Being an Indian at 69, in this imagination, does not mean fighting for the principles that laid the foundation of the nation: democracy, equality and secularism. These ideals are untethered from the idea of the nation. Once this untethering is done, one can define and imagine the nation in any which way, as it is happening now. Being an Indian does not involve any material contribution to, or sacrifices for, the elimination of the still-substantial scale of poverty and deprivation. It merely involves exaggerated symbolisms of various kinds, from hoisting national flags in educational institutes to chanting ‘Bharat Mata ki Jai’, or labelling those who do not conform to this jingoistic vision as anti-nationals and traitors.

It is this hollowness that has also now placed affluent NRIs (Non-Resident Indians) and Persons of Indian Origin with foreign citizenship, themselves purveyors of such a nationalism, at the centre of Indian politics. In many ways, this is a curious phenomenon. On the one hand, there is an expansion of the idea of being an Indian. An Indian at 69 is not merely one living in India but one who is part of its global diaspora. The Prime Minister has assiduously cultivated this idea. On the other hand, there is the simultaneous contraction of what it means to be an Indian, for even the diasporic Indian is sought to be yoked to a majoritarian chauvinist nationalism.

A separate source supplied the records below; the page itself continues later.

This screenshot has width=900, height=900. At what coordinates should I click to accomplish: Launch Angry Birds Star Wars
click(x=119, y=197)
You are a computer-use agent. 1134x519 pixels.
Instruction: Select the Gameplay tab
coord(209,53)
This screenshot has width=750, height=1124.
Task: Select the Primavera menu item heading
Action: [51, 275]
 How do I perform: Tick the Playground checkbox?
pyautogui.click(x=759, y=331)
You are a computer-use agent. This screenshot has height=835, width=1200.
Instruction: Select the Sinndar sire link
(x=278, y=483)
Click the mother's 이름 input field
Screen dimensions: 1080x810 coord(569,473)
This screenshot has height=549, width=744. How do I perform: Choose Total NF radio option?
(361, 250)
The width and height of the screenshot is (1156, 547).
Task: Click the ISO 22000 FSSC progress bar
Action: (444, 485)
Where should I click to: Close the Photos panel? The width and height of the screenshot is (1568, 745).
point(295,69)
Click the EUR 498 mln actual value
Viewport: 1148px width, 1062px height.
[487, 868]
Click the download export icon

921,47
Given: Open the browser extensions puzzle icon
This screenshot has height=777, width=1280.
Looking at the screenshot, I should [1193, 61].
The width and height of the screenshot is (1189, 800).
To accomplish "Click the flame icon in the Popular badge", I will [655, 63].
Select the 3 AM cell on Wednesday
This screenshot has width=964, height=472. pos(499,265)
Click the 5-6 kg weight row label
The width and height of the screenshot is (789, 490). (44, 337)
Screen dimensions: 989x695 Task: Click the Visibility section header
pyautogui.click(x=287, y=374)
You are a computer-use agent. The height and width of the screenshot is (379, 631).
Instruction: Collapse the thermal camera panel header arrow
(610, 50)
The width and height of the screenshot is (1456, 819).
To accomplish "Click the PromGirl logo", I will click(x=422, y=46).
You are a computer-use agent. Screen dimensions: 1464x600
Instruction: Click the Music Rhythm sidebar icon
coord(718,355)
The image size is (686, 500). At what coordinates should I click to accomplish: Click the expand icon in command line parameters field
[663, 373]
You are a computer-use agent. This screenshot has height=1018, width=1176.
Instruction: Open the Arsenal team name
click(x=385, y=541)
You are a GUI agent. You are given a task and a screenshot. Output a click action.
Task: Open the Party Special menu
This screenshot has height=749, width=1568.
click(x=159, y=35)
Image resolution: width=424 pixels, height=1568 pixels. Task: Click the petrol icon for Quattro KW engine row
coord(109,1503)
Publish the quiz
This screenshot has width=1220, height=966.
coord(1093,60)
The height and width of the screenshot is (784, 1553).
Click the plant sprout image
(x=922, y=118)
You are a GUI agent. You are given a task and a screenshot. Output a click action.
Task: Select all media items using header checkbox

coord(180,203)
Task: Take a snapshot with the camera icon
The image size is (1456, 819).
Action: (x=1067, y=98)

And anybody who does not conform is termed as “mentally not fully Indian”.

Thus, actors who have lived and worked in India all their lives are termed anti-national by Indians abroad with foreign citizenship. Thus, I too, an Indian citizen abroad, become an anti-national if I criticise the government. Here, again, the idea of the nation is untethered from any higher principles of justice or democracy, and merely conflated with the government and the state.

To overcome this, the nation has to be re-imagined. The fundamental question that should animate an Indian: is it merely territory that he should be fighting for, or is it something more ennobling that will define the territory and go beyond it? If it is the latter, there is no option for the nation but to draw from the most radical currents of Indian thought and practice that have questioned hierarchies of power, and from personalities ranging from the Buddha to Irom Sharmila. It cannot but reinstall in the national imagination obliterated figures like the Dalit revolutionary Ayyankali, one of the most extraordinary men the country has seen.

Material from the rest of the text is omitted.